「あわよくばそこから親密な仲になって子作りセックスしまくって気持ちいい事を未成熟な身体に教え込みたい」
未だ銃声の鳴り止まぬ旧市街の片隅で、男が不意にそんな事を言い出した。
私は思わず自分の耳を疑った。なにしろ、ついさっき至近距離で迫撃砲弾の炸裂を受けたばかりだ。
おそらく弾着地点は10メートルと離れていなかったのではないか。
思い出すと、全身の神経がバラバラになるような衝撃が蘇ってくる様だった。
あれからまだ一時間と経っていない。どこかしらおかしくなっていたとして、何の不思議もないだろう。
作戦が開始されて早々に指揮官を失い、本隊との合流も叶わないまま戦場で孤立した兵隊にとって、
重要なのは自分がおかしくなったのか、それとも相手が元から頭のおかしい人間だったのかという事だ。
場合によっては、ここで無駄に残弾を減らす事にもなりかねない。
「すまない、よく聞き取れなかった。なんだって?」
「聞こえなかったなら、いい。忘れてくれ」
こんな状況だというのに、相棒は内緒話を聞かれた少年の様な、ばつの悪い顔ではにかんでみせた。
それで聞かなかった事には出来るかもしれないが、聞いてしまった事を忘れる事は出来そうもない。

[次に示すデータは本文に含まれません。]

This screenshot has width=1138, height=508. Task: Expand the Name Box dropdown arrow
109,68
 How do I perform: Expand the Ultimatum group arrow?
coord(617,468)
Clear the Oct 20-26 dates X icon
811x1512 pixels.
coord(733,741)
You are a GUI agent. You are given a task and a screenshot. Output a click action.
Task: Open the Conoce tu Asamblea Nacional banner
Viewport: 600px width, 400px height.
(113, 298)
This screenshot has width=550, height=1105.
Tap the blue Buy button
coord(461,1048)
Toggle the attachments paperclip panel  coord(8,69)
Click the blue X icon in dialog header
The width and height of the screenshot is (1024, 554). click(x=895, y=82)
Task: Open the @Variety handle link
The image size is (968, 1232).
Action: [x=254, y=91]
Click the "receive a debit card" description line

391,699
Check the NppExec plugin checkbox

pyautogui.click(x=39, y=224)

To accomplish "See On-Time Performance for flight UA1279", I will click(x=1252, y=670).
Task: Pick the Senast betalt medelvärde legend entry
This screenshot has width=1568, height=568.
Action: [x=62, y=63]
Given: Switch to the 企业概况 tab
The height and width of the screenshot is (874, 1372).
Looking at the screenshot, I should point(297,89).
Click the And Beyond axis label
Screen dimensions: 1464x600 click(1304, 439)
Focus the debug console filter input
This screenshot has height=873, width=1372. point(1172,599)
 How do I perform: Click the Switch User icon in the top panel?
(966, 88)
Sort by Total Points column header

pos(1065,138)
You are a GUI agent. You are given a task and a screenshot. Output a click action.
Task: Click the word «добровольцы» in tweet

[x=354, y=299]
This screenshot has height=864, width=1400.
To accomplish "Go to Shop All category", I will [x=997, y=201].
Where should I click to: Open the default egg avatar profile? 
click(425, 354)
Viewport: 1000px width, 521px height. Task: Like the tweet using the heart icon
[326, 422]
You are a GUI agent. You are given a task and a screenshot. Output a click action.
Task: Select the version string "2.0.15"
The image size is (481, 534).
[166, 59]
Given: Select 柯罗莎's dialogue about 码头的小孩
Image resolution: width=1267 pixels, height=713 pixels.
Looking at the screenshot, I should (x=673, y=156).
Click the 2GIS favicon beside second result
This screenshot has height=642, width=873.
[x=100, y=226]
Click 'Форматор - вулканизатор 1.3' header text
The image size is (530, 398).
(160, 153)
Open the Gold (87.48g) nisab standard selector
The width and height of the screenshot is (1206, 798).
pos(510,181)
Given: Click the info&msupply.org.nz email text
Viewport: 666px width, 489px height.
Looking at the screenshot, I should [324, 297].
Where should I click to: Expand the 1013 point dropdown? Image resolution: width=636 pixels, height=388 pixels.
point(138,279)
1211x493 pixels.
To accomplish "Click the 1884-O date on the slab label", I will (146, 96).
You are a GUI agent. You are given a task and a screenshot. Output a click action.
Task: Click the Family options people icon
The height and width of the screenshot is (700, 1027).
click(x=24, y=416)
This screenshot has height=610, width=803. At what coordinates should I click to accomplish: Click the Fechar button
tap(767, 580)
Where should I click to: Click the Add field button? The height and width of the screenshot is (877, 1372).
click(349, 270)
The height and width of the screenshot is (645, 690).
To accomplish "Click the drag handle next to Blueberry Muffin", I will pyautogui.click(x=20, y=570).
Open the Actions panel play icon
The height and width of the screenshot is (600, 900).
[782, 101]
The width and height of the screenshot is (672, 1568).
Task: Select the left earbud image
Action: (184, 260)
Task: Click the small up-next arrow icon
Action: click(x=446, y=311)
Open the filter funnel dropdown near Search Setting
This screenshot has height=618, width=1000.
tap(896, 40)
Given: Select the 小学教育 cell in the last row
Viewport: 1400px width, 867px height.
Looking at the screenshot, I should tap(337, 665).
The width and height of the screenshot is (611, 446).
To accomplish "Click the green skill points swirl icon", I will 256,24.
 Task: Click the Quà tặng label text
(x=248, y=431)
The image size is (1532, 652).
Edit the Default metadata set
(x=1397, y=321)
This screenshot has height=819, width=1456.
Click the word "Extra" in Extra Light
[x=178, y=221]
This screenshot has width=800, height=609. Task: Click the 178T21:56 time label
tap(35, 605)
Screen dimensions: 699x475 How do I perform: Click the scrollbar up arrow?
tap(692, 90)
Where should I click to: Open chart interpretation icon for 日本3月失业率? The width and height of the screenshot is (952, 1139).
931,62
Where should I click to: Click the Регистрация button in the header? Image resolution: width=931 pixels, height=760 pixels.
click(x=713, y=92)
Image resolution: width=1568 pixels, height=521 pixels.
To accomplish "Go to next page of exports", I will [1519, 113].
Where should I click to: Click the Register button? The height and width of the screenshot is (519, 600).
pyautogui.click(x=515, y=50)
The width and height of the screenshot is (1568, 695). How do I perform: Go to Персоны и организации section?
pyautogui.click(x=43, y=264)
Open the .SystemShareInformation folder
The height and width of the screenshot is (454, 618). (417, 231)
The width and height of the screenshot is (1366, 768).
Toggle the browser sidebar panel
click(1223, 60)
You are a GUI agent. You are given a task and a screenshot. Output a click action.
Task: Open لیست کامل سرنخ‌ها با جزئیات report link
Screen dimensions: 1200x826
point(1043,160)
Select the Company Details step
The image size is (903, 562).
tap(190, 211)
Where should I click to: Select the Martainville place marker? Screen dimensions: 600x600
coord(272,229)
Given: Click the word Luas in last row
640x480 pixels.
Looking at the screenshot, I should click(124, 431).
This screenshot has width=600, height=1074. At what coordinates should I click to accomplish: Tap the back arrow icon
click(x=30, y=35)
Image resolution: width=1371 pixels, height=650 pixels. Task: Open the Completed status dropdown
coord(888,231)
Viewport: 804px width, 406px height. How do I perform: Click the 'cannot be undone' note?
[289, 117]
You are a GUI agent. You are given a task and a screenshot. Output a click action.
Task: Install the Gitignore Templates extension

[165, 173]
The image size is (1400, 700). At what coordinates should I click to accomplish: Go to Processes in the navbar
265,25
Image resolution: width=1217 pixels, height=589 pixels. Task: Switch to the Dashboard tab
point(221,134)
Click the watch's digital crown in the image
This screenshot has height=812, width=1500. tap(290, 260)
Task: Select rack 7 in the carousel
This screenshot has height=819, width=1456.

そうだ。私は聞いたのだ。薄汚れた自動小銃を抱え、爆装したUAVが低空を飛び交う空を眺めながら、
一人でも多くの少女達から笑顔を取り戻すのだと。彼は屈託のない笑顔で、確かにそう言ったのだ。
この世界は何が正しく、何が間違っているのか、もはや誰にも分からなくなっている。
いま私が立っているこの戦場が、それを明確に証明する。まさに混迷を極める今の世界の縮図だ。
しかし、だからこそ、この愚かしいまでに純粋な理想が間違いなどと、誰に言えるだろうか。
「あと、毎日素手でかき混ぜた食事を直接手掴みで与えて匂いを覚えさせたい」
私達が狙撃手に捕捉されてから、既に5時間が経過しようとしていた。